How had they survived so long? Surely only by staying hidden from us, everyone agreed on that. The scientists who were taken to confirm their identity were blindfolded so they’d never know the exact location of the trees and the information couldn’t spread.
Only 10 percent of the Wollemi’s seeds have a viable embryo, and most of these are eaten by cockatoos, so the researchers needed to act quickly, harvesting the seeds they could salvage, studying, preserving, and keeping them safe. The seeds can be found only at the very top of its branches, hidden within cones, and accessed by descending, harnessed, from a helicopter. A kind of extreme sport, a spy mission. Extract the seeds. Save a species.
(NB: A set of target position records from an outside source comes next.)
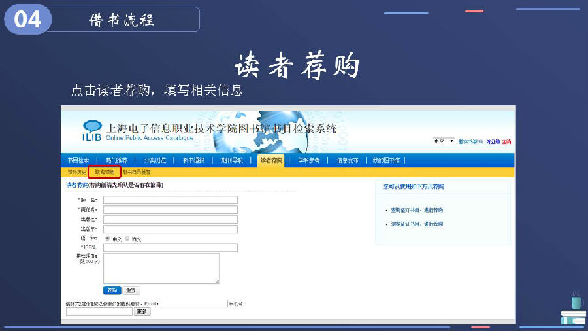Click the ISBN input field

(x=170, y=247)
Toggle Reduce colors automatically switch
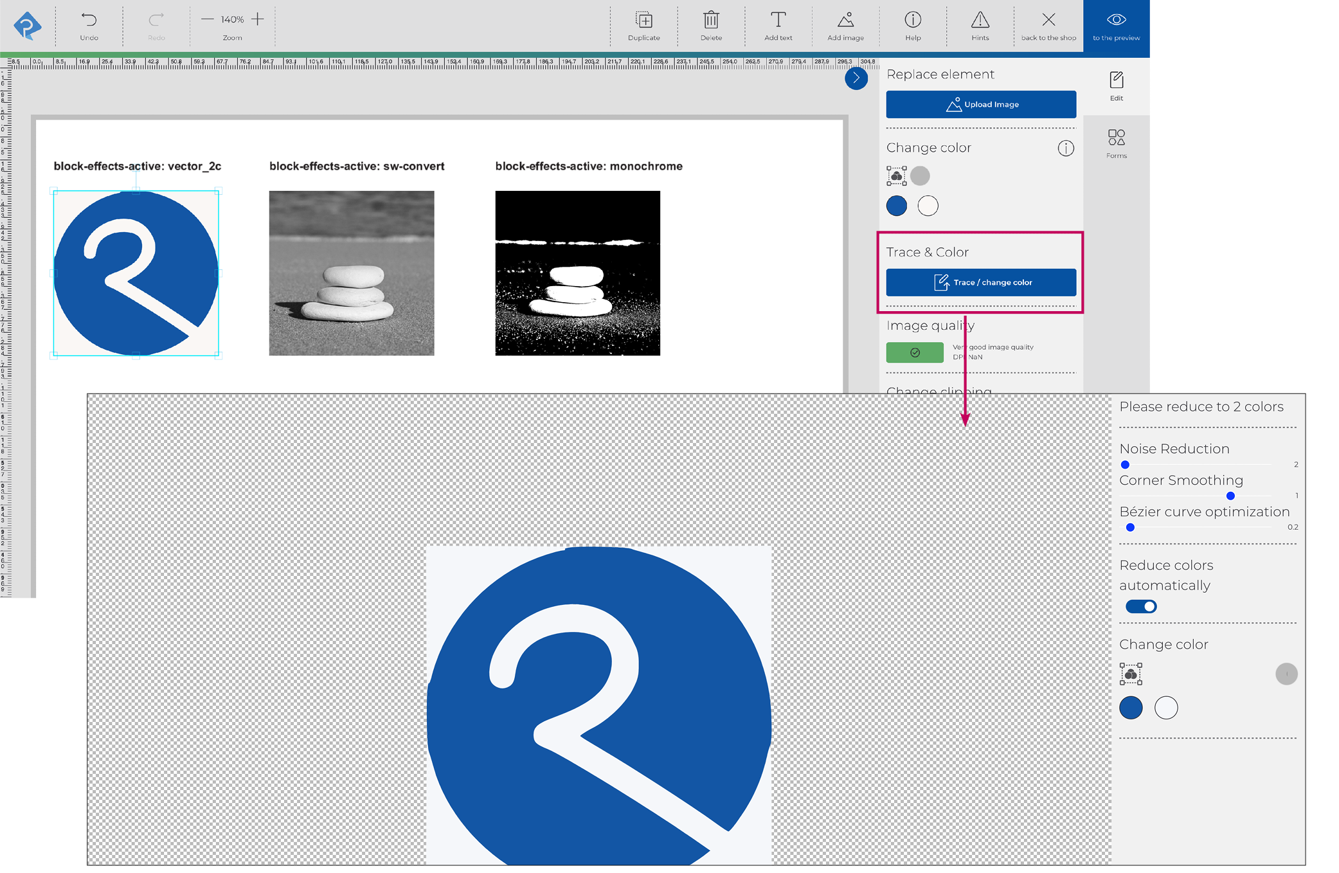The height and width of the screenshot is (873, 1339). pos(1141,606)
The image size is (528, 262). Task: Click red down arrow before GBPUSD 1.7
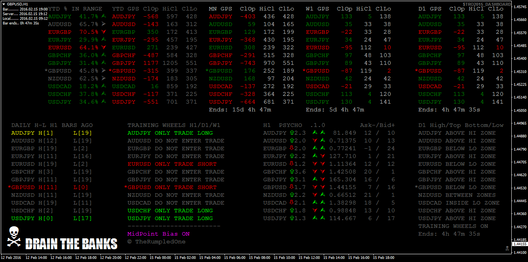point(291,187)
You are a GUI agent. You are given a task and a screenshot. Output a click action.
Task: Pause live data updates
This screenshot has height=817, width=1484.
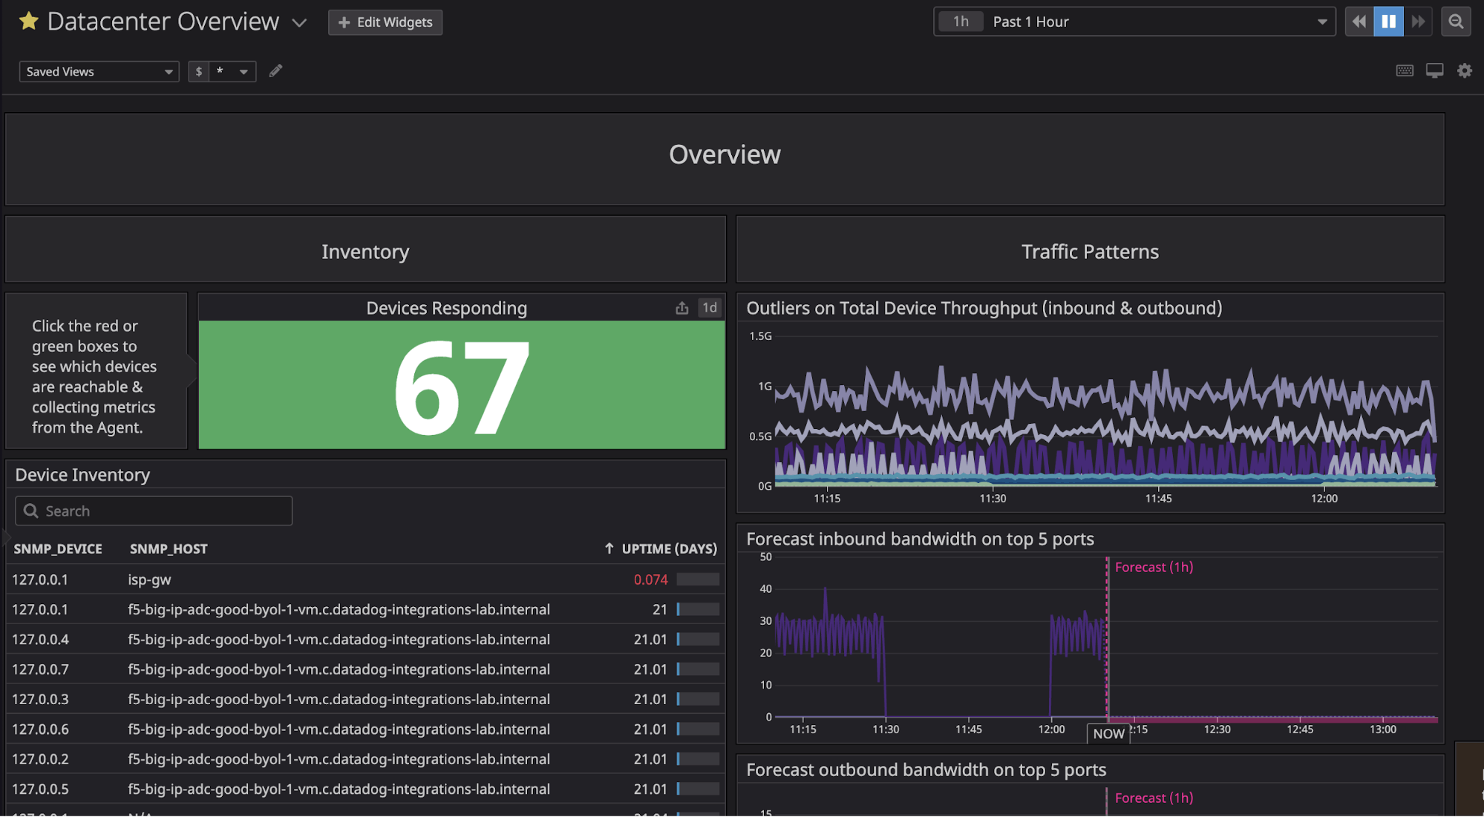tap(1388, 21)
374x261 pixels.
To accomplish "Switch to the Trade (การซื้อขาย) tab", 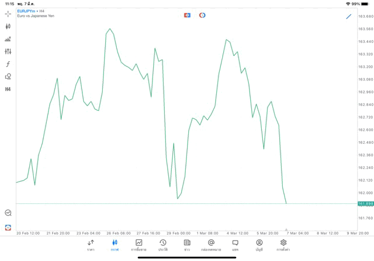I will pos(138,245).
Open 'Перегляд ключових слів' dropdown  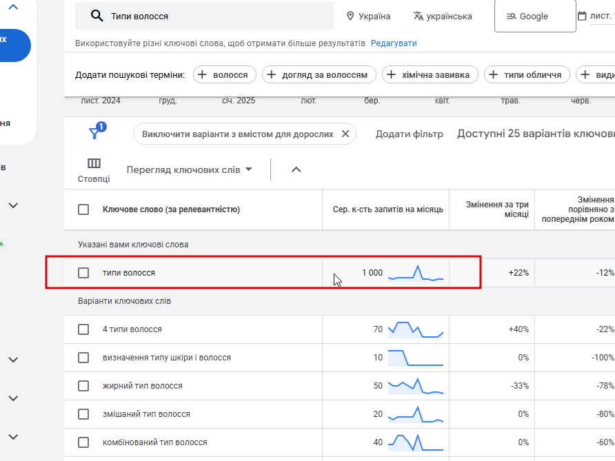pos(190,170)
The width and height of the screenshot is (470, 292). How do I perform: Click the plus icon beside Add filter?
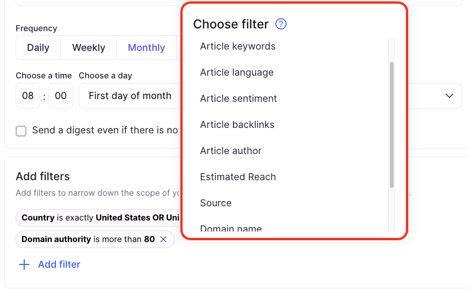coord(24,264)
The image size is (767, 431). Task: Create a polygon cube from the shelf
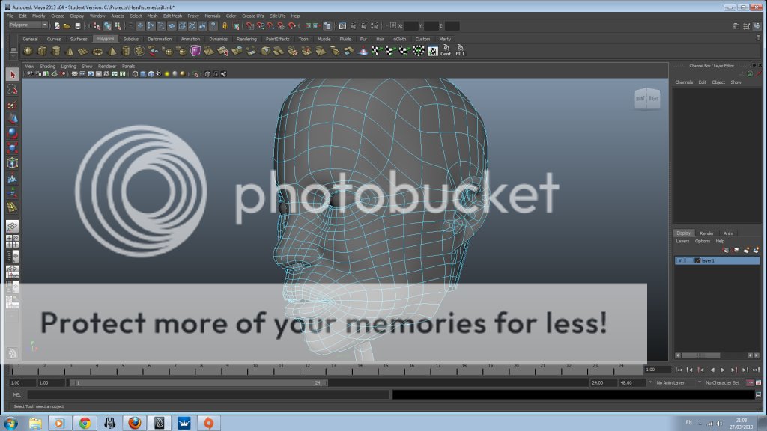pos(43,51)
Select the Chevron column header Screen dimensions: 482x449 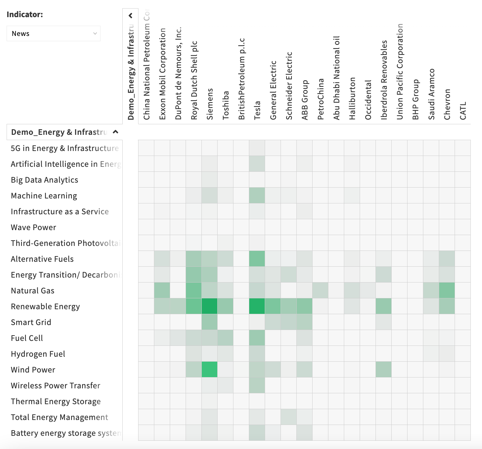point(447,104)
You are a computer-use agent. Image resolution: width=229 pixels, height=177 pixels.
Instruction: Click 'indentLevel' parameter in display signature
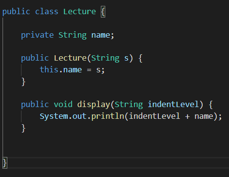(173, 104)
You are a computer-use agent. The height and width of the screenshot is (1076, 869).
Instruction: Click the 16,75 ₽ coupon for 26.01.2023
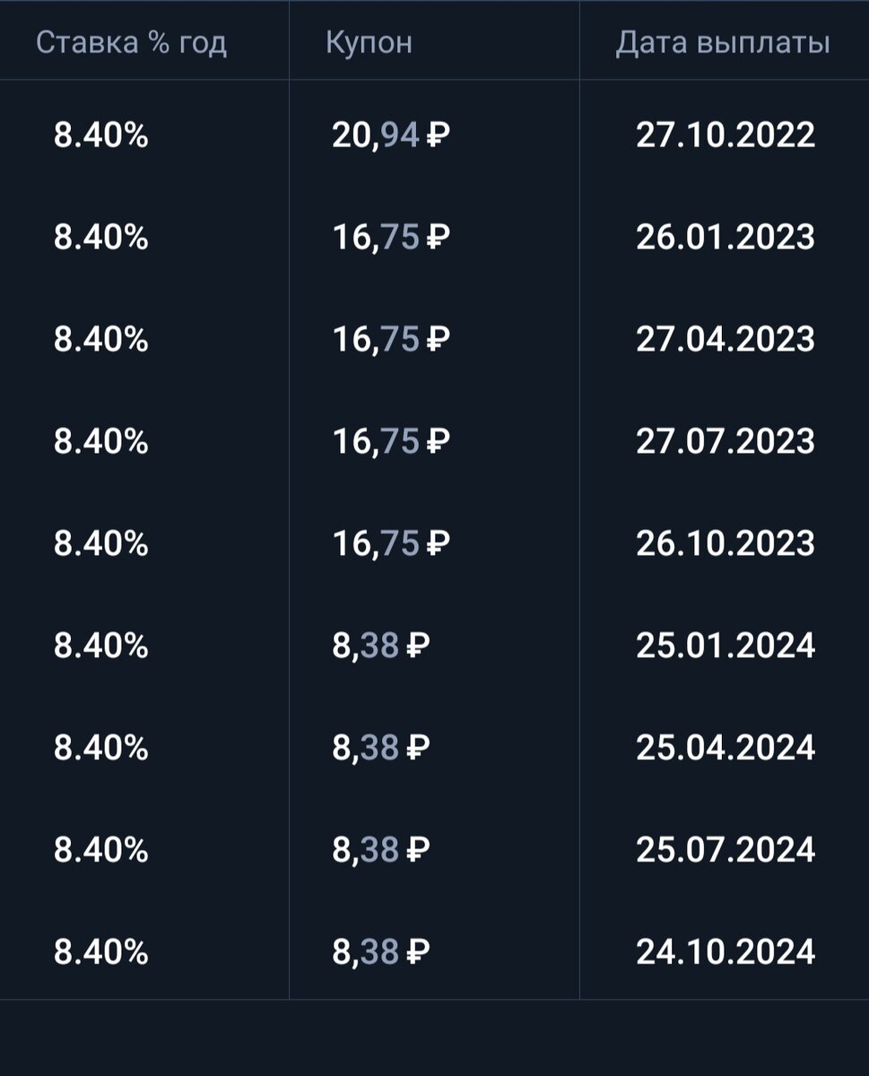[x=391, y=238]
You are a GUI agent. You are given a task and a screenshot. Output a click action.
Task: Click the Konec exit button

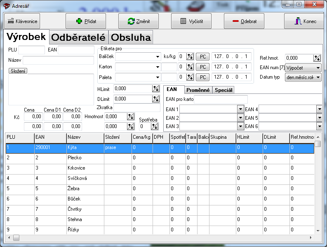(303, 21)
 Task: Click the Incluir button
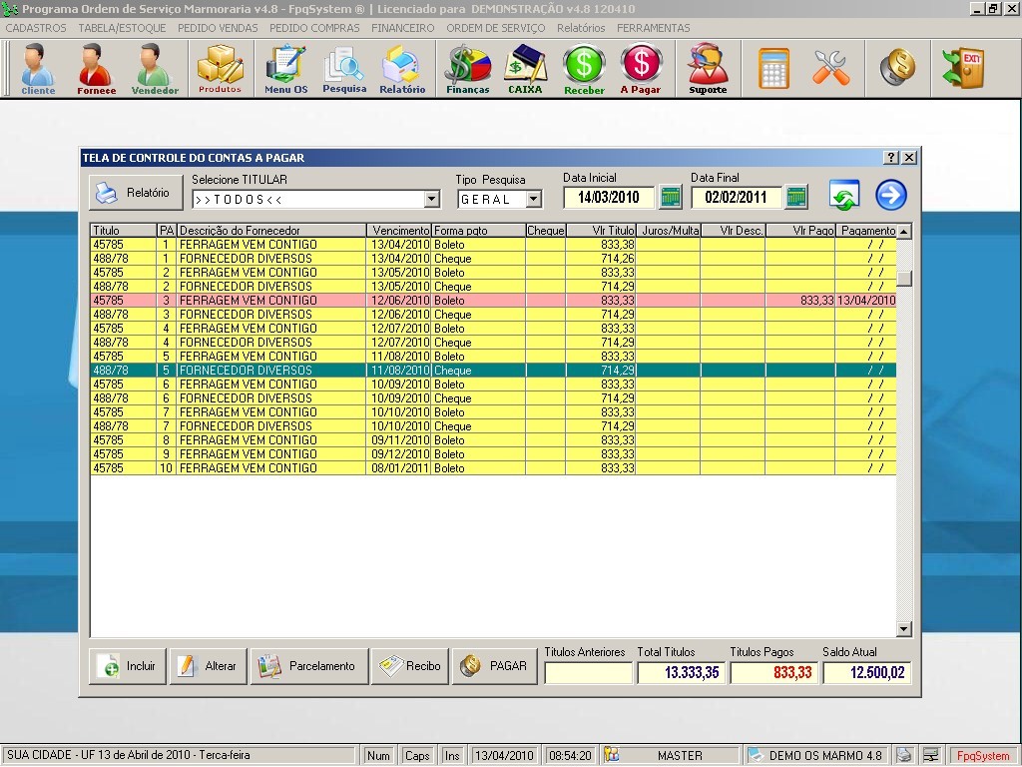(127, 666)
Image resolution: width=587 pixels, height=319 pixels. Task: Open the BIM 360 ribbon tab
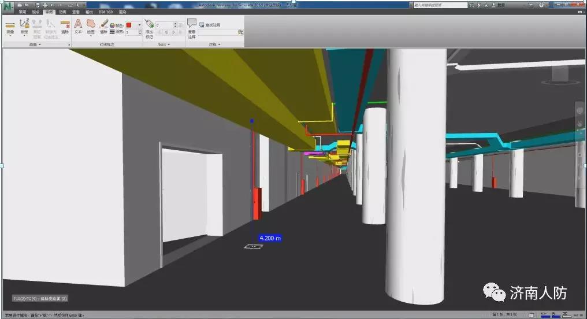point(105,12)
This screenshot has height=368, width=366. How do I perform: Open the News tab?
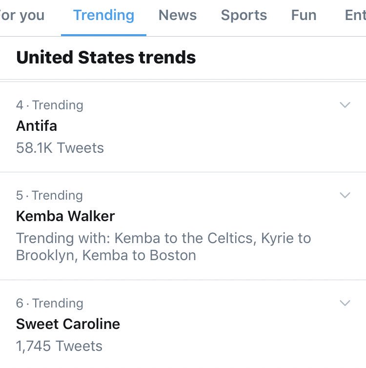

Fast-forward a few decades. There’s a much bigger danger approaching. A fire, an inferno, destroying everything in its path, plants and animals alike. They’re calling it a “megafire,” they’re saying no fire has ever been as bad. It’s burned twenty-four million hectares and three billion animals, and it’s headed straight for the last remnants of the dinosaur trees.
Firefighters pull on their helmets and protective gear and they descend from their choppers into the dense burning forest. They make a barrier, they take up positions, and they fight this fire with everything they have. They save one of the world’s oldest and rarest plants.
The Wollemi’s location is never revealed to the public, even throughout this incredible mission and the worldwide joy of the rescue.
Now the seeds we have of the Wollemia nobilis sit in aisle G, row 12, and they are not on Hank’s list.